Welcome to Friday 411, Issue #009. The gap between a good leader and a great leader is as small as 25%. In 4 minutes, with 1 insight and 1 action, you’ll advance your leadership out of the blame game.

In 2015, the Seattle Seahawks were inches away from winning their second Super Bowl. With only 26 seconds to play, the Seahawks had a second-and-goal on the 1-yard line. Marshawn Lynch, a Running Back, had led the team by rushing for 102 yards against the New England Patriots. The expected call would be for Lynch to pound the ball into the end zone.

Instead, Pete Carroll, Head Coach of the Seahawks, called a passing play. Quarterback Russell Wilson dropped back and gunned a pass toward Ricardo Lockette. Patriots defender, Malcolm Butler, stepped in and intercepted the pass. The Seahawks lost the Super Bowl.

After the game, Pete Carroll said, “That’s my fault, totally.” Carroll didn’t throw the interception. Carroll wasn’t even on the field. But as the team’s leader, he was responsible for the outcome of the game.

1 Insight

It’s human nature to look for someone else to blame. In a previous newsletter, we introduced the Responsibility Diagram with three layers of authority:

  • Ownership
  • Influence
  • Subordination

Good leaders understand their areas of authority. They step up and take the fall for anything within their sphere of ownership. We call this taking 100% Responsibility. If you haven’t advanced in your leadership to consistently hold yourself accountable for everything in your area of ownership, read no further. Start with building the habit of owning your own attitudes, beliefs, behaviors, choices, actions, habits, perceptions, and stories you tell yourself.

If you’ve mastered taking 100% responsibility, it’s time to move on to the next level in your leadership—taking 125% Responsibility.

To understand what taking 125% looks like, move to your area of influence. In this area, you cannot take responsibility for others’ attitudes, beliefs, behaviors, choices, actions, habits, perceptions, and stories they tell themselves. But you can take responsibility for the outcomes.

Pete Carroll could not control what the players on the field did. He could only influence them. Even so, he could take responsibility for the outcome of the game.

In the same way, the parent of a preschooler cannot control if their child decides to bite another child. But they can take responsibility by reconciling with the injured child’s parents. A sales manager cannot control if their team follows expectations. But they can take responsibility if the team fails to meet monthly sales goals.

125% Responsibility means that leaders take full responsibility for their team’s losses. However, they give full credit to their team for the victories.

What do you think Pete Carroll would have done if the Seahawks had won the game? If he was a great leader, he would have attributed the success to his players. He took responsibility, but he would not have taken credit.

When a preschooler comforts a bitten child, his parents would not take credit for their child’s compassion. The sales manager of a team who met their monthly sales goal would not take credit for their achievement.

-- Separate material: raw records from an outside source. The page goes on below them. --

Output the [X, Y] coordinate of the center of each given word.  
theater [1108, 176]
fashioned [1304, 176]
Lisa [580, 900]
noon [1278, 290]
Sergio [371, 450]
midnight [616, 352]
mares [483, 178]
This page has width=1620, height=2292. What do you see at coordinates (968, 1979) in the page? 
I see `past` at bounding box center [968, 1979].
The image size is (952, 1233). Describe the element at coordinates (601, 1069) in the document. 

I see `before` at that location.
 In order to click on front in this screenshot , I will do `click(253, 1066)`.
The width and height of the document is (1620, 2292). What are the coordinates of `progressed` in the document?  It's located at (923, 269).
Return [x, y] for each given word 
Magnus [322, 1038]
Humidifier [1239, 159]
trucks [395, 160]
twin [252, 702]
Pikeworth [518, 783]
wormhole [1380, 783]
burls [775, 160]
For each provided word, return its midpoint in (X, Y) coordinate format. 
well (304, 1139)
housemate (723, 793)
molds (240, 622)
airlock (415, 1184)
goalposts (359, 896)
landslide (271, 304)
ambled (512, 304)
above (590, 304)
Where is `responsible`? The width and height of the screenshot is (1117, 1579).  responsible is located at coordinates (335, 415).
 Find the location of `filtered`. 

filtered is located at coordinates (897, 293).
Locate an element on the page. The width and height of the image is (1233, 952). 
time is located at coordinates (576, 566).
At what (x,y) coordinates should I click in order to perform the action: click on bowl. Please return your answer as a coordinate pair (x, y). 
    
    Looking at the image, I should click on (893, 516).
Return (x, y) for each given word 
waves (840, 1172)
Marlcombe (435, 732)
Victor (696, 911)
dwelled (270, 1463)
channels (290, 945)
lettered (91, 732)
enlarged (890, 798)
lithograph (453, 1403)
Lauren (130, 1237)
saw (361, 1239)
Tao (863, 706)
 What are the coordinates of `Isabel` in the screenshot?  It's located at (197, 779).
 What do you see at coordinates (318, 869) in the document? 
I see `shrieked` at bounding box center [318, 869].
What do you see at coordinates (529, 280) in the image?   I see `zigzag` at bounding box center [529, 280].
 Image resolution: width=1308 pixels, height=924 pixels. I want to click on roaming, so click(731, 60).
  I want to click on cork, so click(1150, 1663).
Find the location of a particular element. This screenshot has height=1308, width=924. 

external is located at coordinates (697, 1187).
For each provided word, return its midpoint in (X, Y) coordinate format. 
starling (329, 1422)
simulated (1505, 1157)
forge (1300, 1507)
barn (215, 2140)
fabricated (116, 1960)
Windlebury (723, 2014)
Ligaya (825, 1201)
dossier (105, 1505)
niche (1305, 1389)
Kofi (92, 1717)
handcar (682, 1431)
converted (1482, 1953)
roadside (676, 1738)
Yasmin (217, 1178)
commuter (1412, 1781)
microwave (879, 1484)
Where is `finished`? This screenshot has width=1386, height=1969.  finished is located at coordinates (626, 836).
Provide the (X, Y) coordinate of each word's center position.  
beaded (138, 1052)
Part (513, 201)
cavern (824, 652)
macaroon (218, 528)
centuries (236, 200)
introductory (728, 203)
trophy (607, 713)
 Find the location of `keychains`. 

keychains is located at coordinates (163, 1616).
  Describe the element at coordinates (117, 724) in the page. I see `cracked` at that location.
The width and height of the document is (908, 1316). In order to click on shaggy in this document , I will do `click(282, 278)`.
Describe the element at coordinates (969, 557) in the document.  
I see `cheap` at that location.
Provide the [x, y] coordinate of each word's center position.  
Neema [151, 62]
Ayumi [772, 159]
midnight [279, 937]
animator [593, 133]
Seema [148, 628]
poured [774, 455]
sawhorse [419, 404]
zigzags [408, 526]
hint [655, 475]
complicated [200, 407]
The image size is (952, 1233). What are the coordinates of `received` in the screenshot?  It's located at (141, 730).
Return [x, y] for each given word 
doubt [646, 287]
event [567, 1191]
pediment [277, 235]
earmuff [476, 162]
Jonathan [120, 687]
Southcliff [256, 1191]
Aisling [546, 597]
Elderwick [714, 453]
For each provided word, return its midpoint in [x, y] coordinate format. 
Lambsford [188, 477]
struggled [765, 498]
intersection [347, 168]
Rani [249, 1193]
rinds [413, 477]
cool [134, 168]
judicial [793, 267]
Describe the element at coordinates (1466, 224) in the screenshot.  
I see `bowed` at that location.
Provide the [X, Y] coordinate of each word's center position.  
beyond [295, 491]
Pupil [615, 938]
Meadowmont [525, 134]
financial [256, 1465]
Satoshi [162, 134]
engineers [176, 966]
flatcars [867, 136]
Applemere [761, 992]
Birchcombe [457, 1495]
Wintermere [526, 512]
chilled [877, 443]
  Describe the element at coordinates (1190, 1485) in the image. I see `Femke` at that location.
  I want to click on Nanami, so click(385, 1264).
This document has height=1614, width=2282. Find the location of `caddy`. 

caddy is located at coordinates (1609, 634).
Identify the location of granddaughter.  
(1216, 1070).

A side note about the term, “125% Responsibility”— When we’ve introduced this concept to groups, there is always at least one team member who pushes back on the name of this idea. This is typically our most literal-thinking, logical-reasoning, mathematics-minded person who gets caught up in percentages. They miss that 125% Responsibility is an abstract concept and linger on trying to figure out the possibility of taking 25% more over 100%. Maybe we need a new name.

By building the habit of taking 125% responsibility, you will notice several side effects:

  • As you stop looking for others to blame, your stress levels will decrease.
  • As you take control of outcomes, your feelings of helplessness will decrease.
  • By acting in a more selfless manner, you’ll experience healthier relationships.
  • By claiming failures and praising accomplishments, you’ll build trust in your team.
  • As you model 125% Responsibility, those around you will rise up and take ownership of outcomes as well.

1 Action

This week, watch for an outcome in your area of influence. If it’s a win, praise it. If it’s a loss, claim it.